Graphics gurus master wispy hair, snowballs, torn paper
Expect the wide range of new computer graphics techniques that debut at the Siggraph conference in July to arrive later in animated movies. Also: Motion-sensing tech that fights back?
The computer graphics industry has an insatiable appetite for realism, and researchers next month will show how they plan to feed it with innovations in computerized hair, snow, cloth, paper, and more.
Those researchers will strut their stuff at the annual Siggraph 2013 conference in Anaheim, Calif. Conference organizers published a video preview of coming attractions at Siggraph for those who want a taste of the technical papers.
Siggraph attendees can relish work at UCLA and Walt Disney Animation Studios to combine "a Lagrangian/Eulerian semi-implicitly solved material-point method with an elasto-plastic constitutive model."
The rest of the world, though, can appreciate that work in the form of cartoons with realistic snowballs.
Other research to be spotlighted at the show:
"Automated video looping with progressive dynamism," which automates the creation of those eerie videos where only some parts of the scene moves. The automated approach, from researchers at Microsoft and the University of Illinois, can be guided by brushstrokes that indicate parts of the image that should remain stationary.

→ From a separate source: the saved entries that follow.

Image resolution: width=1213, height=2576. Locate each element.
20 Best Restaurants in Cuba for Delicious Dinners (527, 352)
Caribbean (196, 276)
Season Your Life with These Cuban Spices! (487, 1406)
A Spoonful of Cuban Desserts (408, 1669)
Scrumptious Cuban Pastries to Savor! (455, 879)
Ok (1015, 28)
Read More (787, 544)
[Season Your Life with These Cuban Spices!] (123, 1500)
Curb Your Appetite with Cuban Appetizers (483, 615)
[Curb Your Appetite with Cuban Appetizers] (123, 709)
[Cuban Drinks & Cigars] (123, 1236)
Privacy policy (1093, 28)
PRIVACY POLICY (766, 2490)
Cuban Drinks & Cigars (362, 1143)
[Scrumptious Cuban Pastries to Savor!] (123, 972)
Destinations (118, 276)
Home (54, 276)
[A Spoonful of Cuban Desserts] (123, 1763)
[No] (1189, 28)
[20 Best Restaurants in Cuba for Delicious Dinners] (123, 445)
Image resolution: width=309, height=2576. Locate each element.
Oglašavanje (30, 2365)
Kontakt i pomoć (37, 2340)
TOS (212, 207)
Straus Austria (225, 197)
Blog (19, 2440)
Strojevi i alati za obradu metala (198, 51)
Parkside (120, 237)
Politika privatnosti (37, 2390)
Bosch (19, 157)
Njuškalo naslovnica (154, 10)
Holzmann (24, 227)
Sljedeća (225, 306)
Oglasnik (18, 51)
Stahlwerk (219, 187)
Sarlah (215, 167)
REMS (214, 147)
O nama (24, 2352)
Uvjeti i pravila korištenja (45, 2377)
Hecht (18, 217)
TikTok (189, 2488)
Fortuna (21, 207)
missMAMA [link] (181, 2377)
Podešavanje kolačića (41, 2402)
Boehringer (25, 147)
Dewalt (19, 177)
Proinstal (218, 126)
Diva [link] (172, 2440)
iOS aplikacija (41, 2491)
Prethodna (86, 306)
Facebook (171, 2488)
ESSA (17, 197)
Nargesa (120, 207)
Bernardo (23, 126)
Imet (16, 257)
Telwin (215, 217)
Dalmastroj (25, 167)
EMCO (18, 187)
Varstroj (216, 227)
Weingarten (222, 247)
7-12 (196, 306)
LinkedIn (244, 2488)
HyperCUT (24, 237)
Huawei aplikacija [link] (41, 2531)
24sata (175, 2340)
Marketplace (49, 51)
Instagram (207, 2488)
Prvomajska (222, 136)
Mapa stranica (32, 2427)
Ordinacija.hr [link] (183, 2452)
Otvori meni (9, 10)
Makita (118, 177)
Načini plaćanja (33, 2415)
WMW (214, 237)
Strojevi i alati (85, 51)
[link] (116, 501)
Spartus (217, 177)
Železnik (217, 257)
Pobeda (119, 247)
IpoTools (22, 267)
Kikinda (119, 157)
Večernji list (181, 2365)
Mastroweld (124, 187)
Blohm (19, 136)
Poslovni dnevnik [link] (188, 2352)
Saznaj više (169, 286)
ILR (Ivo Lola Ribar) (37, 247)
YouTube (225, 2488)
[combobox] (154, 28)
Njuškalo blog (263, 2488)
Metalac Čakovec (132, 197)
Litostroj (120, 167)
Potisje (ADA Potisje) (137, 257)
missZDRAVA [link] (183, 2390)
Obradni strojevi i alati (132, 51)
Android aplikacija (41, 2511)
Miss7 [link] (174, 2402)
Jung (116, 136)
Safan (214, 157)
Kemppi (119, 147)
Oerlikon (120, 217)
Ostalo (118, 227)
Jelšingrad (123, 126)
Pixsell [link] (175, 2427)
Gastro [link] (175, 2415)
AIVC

"Structure-aware hair capture," a technique for modeling computer-generated hair based on photographs of the wispy, tangled reality of actual hair. It's from researchers at Princeton University, Industrial Light & Magic, and the University of Southern California. Alas, it doesn't yet work with dreadlocks or braids.
"Adaptive fracture simulation of multi-layered thin plates," which means a more believable look to tearing foil and paper, from Ohio State University researchers.
A device called Aireal that provides some tactile feedback to go along with videogames' usual video and audio information. The device directs puffs of air at a person and thereby "enables users to feel virtual objects, experience free-air textures, and receive haptic feedback with free-space gestures," according to the researchers from Disney Research Pittsburgh and the University of Illinois.